Direction ▸ Please update the entries below so that every "GUI agent" reads "screen agent", leaving everything else unchanged.

Rows from a dataset:
=-=-=-=-=

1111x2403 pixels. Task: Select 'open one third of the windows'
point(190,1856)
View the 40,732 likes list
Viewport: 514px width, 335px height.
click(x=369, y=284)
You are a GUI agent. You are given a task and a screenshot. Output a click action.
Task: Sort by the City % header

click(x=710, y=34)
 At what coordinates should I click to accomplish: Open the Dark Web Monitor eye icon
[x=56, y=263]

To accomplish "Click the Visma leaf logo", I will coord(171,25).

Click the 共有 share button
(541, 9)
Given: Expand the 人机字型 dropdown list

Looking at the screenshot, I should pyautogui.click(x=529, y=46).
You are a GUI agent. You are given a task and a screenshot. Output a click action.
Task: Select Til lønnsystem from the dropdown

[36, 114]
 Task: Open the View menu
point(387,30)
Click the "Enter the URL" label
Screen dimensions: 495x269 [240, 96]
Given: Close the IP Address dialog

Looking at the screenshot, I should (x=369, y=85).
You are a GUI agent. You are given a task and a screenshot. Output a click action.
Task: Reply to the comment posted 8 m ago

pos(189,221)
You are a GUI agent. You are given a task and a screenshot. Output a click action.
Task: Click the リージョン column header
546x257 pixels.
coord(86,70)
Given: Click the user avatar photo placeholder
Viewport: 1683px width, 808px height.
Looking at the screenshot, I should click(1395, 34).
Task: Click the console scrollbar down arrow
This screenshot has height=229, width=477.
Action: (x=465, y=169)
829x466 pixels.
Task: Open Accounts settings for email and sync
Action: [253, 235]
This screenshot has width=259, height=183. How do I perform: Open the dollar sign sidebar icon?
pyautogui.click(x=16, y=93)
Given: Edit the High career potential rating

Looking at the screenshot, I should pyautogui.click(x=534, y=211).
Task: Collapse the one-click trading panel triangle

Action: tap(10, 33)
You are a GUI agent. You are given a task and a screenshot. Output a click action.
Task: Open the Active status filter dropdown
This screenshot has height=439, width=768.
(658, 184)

=-=-=-=-=

Solved exercise ▸
1111x2403 pixels. Task: Select 'open one third of the windows'
point(190,1856)
View the 40,732 likes list
Viewport: 514px width, 335px height.
click(x=369, y=284)
You are a screen agent. You are given a task and a screenshot. Output a click action.
Task: Sort by the City % header

click(x=710, y=34)
 At what coordinates should I click to accomplish: Open the Dark Web Monitor eye icon
[x=56, y=263]

To accomplish "Click the Visma leaf logo", I will coord(171,25).

Click the 共有 share button
(541, 9)
Given: Expand the 人机字型 dropdown list

Looking at the screenshot, I should pyautogui.click(x=529, y=46).
You are a screen agent. You are given a task and a screenshot. Output a click action.
Task: Select Til lønnsystem from the dropdown

[36, 114]
 Task: Open the View menu
point(387,30)
Click the "Enter the URL" label
Screen dimensions: 495x269 [240, 96]
Given: Close the IP Address dialog

Looking at the screenshot, I should (x=369, y=85).
You are a screen agent. You are given a task and a screenshot. Output a click action.
Task: Reply to the comment posted 8 m ago

pos(189,221)
You are a screen agent. You are given a task and a screenshot. Output a click action.
Task: Click the リージョン column header
546x257 pixels.
coord(86,70)
Given: Click the user avatar photo placeholder
Viewport: 1683px width, 808px height.
Looking at the screenshot, I should click(1395, 34).
Task: Click the console scrollbar down arrow
This screenshot has height=229, width=477.
Action: (x=465, y=169)
829x466 pixels.
Task: Open Accounts settings for email and sync
Action: [253, 235]
This screenshot has width=259, height=183. How do I perform: Open the dollar sign sidebar icon?
pyautogui.click(x=16, y=93)
Given: Edit the High career potential rating

Looking at the screenshot, I should pyautogui.click(x=534, y=211).
Task: Collapse the one-click trading panel triangle

Action: tap(10, 33)
You are a screen agent. You are given a task and a screenshot. Output a click action.
Task: Open the Active status filter dropdown
This screenshot has height=439, width=768.
(658, 184)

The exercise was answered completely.